TLS-Dicing has many advantages compared to traditional cutting technologies, including high separation speed; very smooth side walls free of chipping and micro-cracks and with superior bending strength; and low cost of ownership because of no tool wear and almost no consumables.

The process uses two laser sources—a short-pulsed scribing laser (532nm, or near-infrared [near-IR] wavelength) with a Gaussian beam profile for the initial scribe and the cleaving laser. The cleaving is realized by a 200W continuous-wave laser with a near-IR wavelength.

TLS-Dicing is a kerfless cleaving process, as almost no particles are generated by TLS itself. In comparison to traditional technologies, TLS-Dicing is a one-pass process that separates the whole thickness of the wafer at once.

Dicing of SiC devices

Because of its wide band gap, high mechanical strength, and high thermal conductivity, SiC is used in certain power device applications. These devices can operate at higher voltages, frequencies, and temperatures, as well as convert electric power at higher efficiency or lower power losses. At the same time, SiC is an extremely hard and brittle material (Mohs scale 9.2), which can create processing challenges.

Traditional dicing technologies have some disadvantages concerning process speed and dicing quality. Mechanical sawing suffers from low feed rate and high wear of the dicing blade, resulting in higher cost. In addition, blade sawing can result in chipping and delamination at the edge of the die. In comparison, laser ablation leads to a significant heat-affected zone, low edge quality, and micro-cracks. In addition, the ablation rate is very low and multiple passes are needed to separate the dies.

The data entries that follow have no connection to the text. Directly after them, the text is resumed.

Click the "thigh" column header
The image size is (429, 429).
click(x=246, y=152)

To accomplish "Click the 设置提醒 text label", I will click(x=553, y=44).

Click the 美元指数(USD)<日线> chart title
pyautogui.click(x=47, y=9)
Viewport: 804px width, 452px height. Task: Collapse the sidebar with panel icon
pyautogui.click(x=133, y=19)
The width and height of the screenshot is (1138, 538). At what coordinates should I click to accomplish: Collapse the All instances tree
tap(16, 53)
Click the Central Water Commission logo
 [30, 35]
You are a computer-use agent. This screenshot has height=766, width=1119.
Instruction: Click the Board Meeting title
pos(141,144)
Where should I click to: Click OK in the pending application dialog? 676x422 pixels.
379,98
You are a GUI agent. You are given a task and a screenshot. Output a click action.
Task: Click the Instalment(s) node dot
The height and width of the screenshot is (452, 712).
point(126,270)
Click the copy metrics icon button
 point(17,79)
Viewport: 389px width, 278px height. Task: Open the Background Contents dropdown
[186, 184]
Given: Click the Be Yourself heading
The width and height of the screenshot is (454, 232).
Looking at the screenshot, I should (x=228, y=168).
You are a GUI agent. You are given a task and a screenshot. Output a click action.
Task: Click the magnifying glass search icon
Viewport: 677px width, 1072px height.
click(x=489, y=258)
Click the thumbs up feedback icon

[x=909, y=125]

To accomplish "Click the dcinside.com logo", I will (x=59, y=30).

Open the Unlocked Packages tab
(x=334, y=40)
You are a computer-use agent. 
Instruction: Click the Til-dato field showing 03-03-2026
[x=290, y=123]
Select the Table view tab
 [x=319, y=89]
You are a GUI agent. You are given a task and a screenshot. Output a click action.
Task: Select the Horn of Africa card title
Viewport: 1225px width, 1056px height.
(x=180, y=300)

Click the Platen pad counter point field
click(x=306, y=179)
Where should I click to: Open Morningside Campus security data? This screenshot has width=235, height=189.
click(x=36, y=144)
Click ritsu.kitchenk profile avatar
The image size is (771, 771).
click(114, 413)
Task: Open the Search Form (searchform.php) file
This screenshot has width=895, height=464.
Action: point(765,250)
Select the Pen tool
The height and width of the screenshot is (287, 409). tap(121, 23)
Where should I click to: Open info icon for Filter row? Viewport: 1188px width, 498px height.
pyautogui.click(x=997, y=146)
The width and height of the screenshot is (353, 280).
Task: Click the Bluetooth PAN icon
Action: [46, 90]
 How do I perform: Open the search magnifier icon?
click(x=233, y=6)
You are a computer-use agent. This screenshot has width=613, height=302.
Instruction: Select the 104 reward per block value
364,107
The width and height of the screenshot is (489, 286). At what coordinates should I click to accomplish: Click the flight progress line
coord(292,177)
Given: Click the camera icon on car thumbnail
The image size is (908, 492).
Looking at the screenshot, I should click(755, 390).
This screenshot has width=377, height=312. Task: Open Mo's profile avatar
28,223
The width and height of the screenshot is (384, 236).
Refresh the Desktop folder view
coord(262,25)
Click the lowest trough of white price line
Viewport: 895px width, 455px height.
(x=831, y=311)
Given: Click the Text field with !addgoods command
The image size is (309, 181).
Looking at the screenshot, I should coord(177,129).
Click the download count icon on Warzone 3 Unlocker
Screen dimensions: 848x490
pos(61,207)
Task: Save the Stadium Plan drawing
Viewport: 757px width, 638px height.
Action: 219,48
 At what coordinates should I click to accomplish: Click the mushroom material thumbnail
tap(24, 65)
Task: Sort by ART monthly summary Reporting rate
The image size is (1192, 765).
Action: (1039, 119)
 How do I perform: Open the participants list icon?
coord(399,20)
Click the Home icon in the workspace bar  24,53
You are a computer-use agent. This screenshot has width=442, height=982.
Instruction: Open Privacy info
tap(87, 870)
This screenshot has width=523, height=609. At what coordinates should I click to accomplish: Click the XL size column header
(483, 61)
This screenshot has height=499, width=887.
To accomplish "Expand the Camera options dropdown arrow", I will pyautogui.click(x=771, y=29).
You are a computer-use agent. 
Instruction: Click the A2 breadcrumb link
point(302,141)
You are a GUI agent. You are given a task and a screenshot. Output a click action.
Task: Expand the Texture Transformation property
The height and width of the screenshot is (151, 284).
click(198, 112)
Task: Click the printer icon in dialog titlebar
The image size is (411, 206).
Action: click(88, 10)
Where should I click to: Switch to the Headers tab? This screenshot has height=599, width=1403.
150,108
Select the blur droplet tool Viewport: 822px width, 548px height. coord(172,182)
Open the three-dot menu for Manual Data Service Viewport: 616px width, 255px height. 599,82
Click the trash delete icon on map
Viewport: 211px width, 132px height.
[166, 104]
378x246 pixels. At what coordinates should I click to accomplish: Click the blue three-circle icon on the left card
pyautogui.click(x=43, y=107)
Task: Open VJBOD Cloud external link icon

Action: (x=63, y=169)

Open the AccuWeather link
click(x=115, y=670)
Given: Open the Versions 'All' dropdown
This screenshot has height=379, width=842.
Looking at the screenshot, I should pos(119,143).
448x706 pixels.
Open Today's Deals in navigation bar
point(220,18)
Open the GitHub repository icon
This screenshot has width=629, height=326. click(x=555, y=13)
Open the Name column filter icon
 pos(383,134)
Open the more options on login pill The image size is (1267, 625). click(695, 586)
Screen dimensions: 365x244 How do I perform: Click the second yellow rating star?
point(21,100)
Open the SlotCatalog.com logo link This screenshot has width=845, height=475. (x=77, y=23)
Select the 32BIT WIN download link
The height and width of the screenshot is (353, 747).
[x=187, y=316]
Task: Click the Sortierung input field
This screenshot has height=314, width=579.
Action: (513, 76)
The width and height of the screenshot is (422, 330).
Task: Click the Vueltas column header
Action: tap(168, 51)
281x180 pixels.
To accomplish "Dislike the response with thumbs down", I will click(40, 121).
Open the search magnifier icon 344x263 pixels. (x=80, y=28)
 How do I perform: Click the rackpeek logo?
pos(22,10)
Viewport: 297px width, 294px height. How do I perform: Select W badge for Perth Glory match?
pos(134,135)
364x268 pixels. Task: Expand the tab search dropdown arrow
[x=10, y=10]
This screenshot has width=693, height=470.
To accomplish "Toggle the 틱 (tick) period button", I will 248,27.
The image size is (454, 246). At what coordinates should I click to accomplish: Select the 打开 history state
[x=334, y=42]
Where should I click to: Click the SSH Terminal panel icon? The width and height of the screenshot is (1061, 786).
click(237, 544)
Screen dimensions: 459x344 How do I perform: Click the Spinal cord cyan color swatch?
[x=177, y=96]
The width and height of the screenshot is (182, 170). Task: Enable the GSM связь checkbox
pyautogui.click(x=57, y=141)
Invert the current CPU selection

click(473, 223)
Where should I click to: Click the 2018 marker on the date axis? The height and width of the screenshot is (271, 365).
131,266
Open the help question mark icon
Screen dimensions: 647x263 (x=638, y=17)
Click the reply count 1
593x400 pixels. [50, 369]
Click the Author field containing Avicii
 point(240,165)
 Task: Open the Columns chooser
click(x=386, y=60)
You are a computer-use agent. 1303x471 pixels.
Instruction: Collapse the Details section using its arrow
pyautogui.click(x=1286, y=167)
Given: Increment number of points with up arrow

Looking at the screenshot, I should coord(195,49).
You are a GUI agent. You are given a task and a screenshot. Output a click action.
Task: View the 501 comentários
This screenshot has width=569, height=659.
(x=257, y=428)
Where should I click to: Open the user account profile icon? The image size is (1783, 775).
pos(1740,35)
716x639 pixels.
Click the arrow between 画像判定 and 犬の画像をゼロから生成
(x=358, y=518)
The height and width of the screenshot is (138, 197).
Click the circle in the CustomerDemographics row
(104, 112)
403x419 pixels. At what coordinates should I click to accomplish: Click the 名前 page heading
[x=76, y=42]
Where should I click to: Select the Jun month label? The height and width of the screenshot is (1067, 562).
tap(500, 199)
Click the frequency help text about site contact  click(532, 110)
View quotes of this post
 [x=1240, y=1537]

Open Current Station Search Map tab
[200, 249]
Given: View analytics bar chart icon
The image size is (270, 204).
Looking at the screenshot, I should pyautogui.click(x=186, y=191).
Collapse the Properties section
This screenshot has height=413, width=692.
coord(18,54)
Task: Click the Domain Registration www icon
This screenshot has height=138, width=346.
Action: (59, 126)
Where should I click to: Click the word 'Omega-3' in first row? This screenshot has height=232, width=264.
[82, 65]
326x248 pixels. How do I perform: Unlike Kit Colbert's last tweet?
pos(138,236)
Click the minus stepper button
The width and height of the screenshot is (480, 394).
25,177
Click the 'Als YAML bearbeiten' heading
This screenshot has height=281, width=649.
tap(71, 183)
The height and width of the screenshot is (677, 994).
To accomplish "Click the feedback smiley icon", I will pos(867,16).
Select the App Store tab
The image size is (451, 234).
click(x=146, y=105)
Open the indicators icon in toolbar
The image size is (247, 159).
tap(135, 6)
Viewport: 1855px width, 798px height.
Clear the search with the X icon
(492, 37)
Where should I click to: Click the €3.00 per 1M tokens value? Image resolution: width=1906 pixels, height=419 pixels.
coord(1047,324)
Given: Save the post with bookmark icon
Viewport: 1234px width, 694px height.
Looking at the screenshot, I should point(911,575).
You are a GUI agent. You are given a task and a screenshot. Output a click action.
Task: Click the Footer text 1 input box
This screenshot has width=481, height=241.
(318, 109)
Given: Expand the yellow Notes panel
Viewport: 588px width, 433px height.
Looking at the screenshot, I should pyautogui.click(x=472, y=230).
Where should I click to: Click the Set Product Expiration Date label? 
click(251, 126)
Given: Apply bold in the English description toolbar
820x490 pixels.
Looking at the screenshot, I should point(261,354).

TLS-Dicing is a one-pass process that separates the whole thickness of the SiC wafer with a separation speed of up to 300mm/s. Since TLS-Dicing is a cleaving process, it has the potential to reduce the width of the dicing street and increase the number of chips per wafer. The die edges are smooth and free of remaining stress, micro-cracks, and chipping zone (FIGURE 2). Furthermore, metal structures in the dicing street on the front side, polyimide on the dies, and the backside metal can be separated with no delamination or heat effects.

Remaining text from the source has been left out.